Batrachochytrium dendrobatidis (Bd), known as chytrid fungus, has long been identified as a cause of the decline and extinction of species of frogs, toads, newts and other amphibians across several continents.

Chytrid is distributed around the world but to date it has remained unclear where killer strains of the pathogen first emerged.

Now, new research published in the journal Science and led by researchers at Imperial College London alongside partners including ZSL (Zoological Society of London), suggests the killer fungus currently ravaging global amphibian populations originated in East Asia.

The researchers highlight the need to tighten biosecurity across borders, including a potential ban on trade in amphibians as pets to ensure the survival of vulnerable species.

Dr. Simon O'Hanlon, from the Department of Infectious Disease Epidemiology at Imperial and first author of the paper, said: "Biologists have known since the 1990s that Bd was behind the decline of many amphibian species, but until now we haven't been able to identify exactly where it came from."

"In our paper, we solve this problem and show that the lineage which has caused such devastation can be traced back to East Asia."

Chytrid is passed from animal to animal and spreads rapidly in the wild, causing catastrophic mortality and declines in some species, while others are less affected.

The fungus causes a disease called chytridiomycosis, which attacks the animal's skin, affecting their ability to regulate water and electrolyte levels and leading to heart failure.

In this latest study, an international team involving 38 institutions gathered samples of the pathogen from around the world. They sequenced the genomes of these samples, combining the data with genomes from previous Bd studies to make a collection of 234 samples.

Researchers analysed the data, looking at differences between the genomes. From the samples, they identified four main genetic lineages of the fungus, three of which are distributed globally. A fourth lineage was found only in Korea, on frogs native to the region.

Cultures from this Korean lineage were found to contain much more genetic diversity than any other lineage. Deeper analysis of the Korean Bd showed no history of global outbreaks within their genomes suggesting the Korean chytrid strains were native to the region, and most closely resemble the ancestor of all modern Bd.

Using the genetic data, the team estimated when the killer strain of Bd currently plaguing amphibians diverged from its most recent common ancestor. Their findings support the idea that rather than dating back thousands of years, as previously thought, the range of the disease expanded greatly between 50 and 120 years ago, coinciding with the rapid global expansion of intercontinental trade.

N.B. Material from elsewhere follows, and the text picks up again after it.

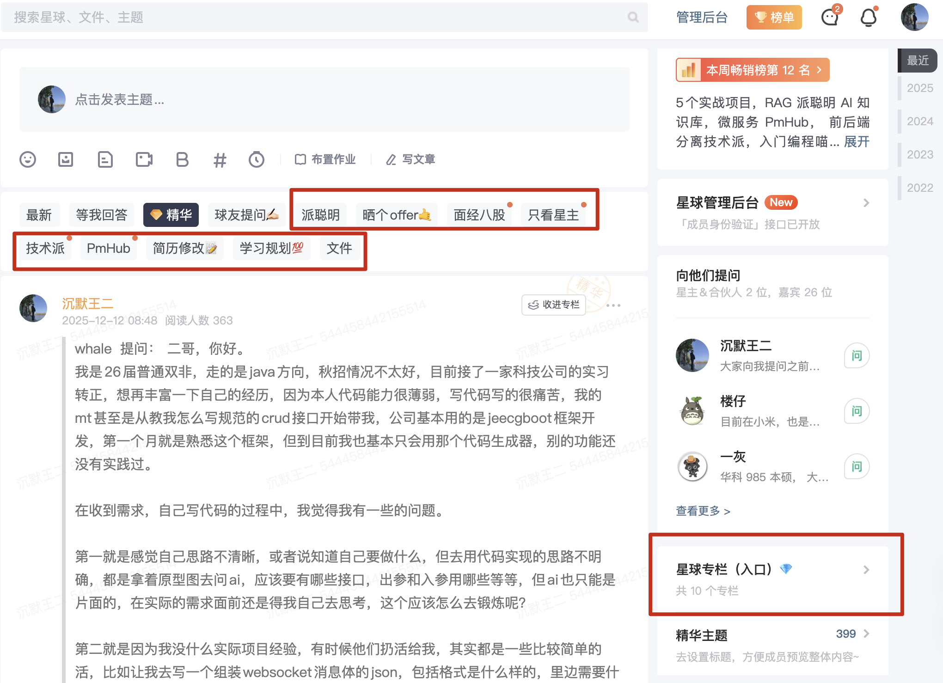Click the search box for 星球、文件、主题
This screenshot has width=943, height=683.
tap(319, 18)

The team's finding Asian strains of Bd in pet Oriental fire-bellied toads strongly supported this idea.

According to the researchers, human movement of amphibians—such as through the pet trade—has directly contributed to spreading the pathogen around the world.

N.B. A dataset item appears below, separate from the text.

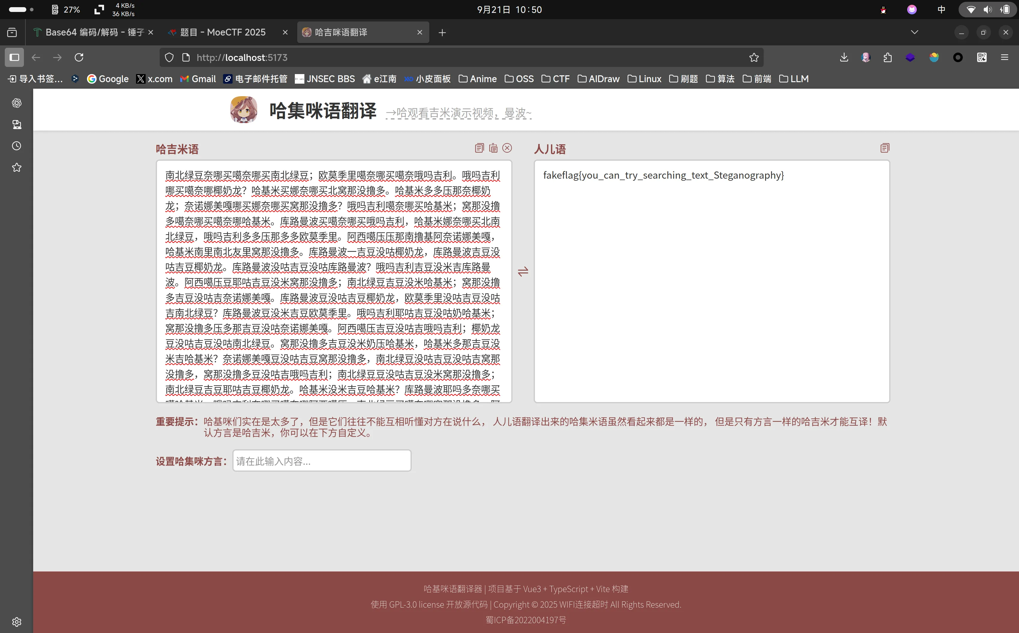This screenshot has width=1019, height=633.
Task: Open the Anime bookmarks folder
Action: [478, 79]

They add that the paper provides strong evidence for a ban on trade in amphibians from Asia, due to the high risk associated with exporting previously unknown strains of chytrid out of this region.

The group also highlights the threat of another amphibian pathogen which has also emerged from Asia (B. salamandrivorans or BSal) affecting salamanders in Europe and whose spread is also linked with the global trade in pet amphibians from Asia.

Professor Matthew Fisher, from the School of Public Health at Imperial, said: "Our research not only points to East Asia as ground zero for this deadly fungal pathogen, but suggests we have only uncovered the tip of the iceberg of chytrid diversity in Asia. Therefore, until the ongoing trade in infected amphibians is halted, we will continue to put our irreplaceable global amphibian biodiversity recklessly at risk."